Thank you for this article. It helps me realize a traditional IRA is the right way to go right now while I’m working.
Thanks for pointing me to this. I’m going to print it out and keep it with my important papers in fact for the longterm. It’s a very good point: how much are you going to withdraw upon retirement per year?
I will keep my traditional IRA, keep doing the full match of my 401Ks and moving them over as I go from job to job, draw it out slowly upon retirement to avoid paying taxes (or much). It does appear there is value to a Roth if you open one up from scratch as a secondary account and do no conversions into it. Just put in the $5.5K a year max and that will be another source of tax-free income off the books in retirement alongside social security.

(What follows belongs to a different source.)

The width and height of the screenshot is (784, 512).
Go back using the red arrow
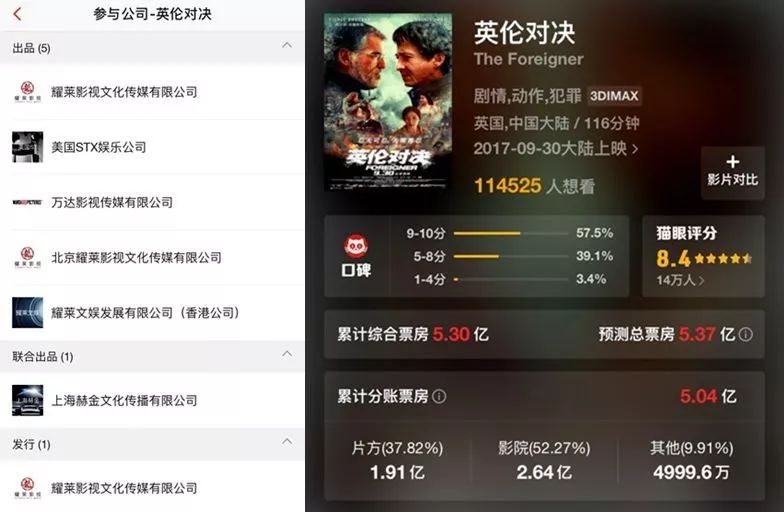pos(18,14)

In the event I need them, for larger sums I think that will be handy. I’m demystified on Roth hype now but it does seem like a good supplement to 401Ks/traditional IRAs if looking for additional investments.
Mark, I agree with your assessment that as an additional amount, a Roth makes sense. 🙂
It’s a tough call between simply contributing that amount or more to an employer sponsored 401K, or opening an auxiliary Roth IRA. Former reduces tax liability today while the latter doesn’t. So it really depends on a lot of factors including income, total asset mix if married etc. Finding this blog has already saved me $20,000 in money that would’ve essentially been wasted to hand over for a Roth IRA conversion though, so thank you.
I’m going to call and try to setup a consultation, I’ve spoken to other CPAs and they were of no use. I’d like to go over my financial situation from a tax perspective with someone like you who knows what they’re talking about. Even if it were to just confirm what I already believe I’ve come to in my own research. I can’t afford to be misinformed on this topic because I don’t want to end up working at Walmart when I’m 70.